Copy the entries below, beginning with the first line and continuing through the line containing "point(26,539)". Replace "Toggle" with "Switch" and leave everything else unchanged.

------------------------

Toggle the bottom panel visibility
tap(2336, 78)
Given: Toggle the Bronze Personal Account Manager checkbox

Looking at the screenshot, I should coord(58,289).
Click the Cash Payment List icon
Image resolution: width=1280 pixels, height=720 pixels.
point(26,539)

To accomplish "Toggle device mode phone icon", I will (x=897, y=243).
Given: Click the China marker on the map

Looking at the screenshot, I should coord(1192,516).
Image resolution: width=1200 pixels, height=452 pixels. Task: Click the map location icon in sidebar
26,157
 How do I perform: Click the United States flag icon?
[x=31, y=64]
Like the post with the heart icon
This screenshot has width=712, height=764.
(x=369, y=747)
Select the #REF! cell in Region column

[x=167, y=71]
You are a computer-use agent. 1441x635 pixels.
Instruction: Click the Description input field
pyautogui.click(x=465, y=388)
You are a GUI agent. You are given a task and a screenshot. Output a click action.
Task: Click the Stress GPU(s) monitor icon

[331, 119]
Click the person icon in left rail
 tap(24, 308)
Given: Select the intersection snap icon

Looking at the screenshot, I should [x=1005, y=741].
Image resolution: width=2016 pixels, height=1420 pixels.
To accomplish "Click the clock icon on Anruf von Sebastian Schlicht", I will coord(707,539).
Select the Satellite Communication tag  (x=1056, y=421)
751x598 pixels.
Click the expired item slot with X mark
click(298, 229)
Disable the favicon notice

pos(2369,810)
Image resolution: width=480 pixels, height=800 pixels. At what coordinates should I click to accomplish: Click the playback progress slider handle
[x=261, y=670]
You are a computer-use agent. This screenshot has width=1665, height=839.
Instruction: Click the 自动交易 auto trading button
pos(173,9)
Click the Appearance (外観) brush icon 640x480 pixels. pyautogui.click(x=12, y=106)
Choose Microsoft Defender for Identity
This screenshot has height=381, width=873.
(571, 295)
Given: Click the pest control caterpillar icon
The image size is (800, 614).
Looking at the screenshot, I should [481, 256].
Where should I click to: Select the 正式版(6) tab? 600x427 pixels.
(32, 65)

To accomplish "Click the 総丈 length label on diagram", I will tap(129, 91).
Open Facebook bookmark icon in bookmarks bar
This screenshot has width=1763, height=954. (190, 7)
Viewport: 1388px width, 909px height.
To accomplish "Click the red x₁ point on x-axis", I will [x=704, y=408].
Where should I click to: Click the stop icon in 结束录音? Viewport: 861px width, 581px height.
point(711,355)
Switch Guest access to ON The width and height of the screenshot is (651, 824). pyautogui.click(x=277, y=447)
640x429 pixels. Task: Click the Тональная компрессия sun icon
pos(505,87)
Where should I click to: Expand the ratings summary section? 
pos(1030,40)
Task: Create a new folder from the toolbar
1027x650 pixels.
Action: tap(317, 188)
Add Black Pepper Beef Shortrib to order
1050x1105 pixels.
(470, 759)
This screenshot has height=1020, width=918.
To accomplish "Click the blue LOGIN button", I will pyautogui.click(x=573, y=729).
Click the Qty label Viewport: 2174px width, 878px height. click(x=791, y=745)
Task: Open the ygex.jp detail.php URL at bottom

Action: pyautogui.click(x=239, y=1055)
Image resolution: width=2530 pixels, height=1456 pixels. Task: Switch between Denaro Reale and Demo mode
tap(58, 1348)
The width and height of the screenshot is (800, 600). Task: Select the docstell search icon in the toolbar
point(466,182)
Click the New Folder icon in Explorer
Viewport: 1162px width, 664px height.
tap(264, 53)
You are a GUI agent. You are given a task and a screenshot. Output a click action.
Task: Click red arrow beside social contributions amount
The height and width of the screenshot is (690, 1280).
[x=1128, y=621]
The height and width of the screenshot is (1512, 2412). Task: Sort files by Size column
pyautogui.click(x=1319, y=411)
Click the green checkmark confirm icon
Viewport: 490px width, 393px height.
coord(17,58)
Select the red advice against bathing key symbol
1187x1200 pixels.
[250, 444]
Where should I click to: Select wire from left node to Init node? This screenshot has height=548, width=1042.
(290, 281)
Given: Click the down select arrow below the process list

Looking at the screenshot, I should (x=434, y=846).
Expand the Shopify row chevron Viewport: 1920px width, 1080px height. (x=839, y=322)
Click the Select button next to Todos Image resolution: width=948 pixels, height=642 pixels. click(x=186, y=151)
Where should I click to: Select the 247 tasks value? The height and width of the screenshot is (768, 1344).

------------------------

◆ COMPLETED EXERCISE
Switch the bottom panel visibility
tap(2336, 78)
Given: Switch the Bronze Personal Account Manager checkbox

Looking at the screenshot, I should coord(58,289).
Click the Cash Payment List icon
Image resolution: width=1280 pixels, height=720 pixels.
point(26,539)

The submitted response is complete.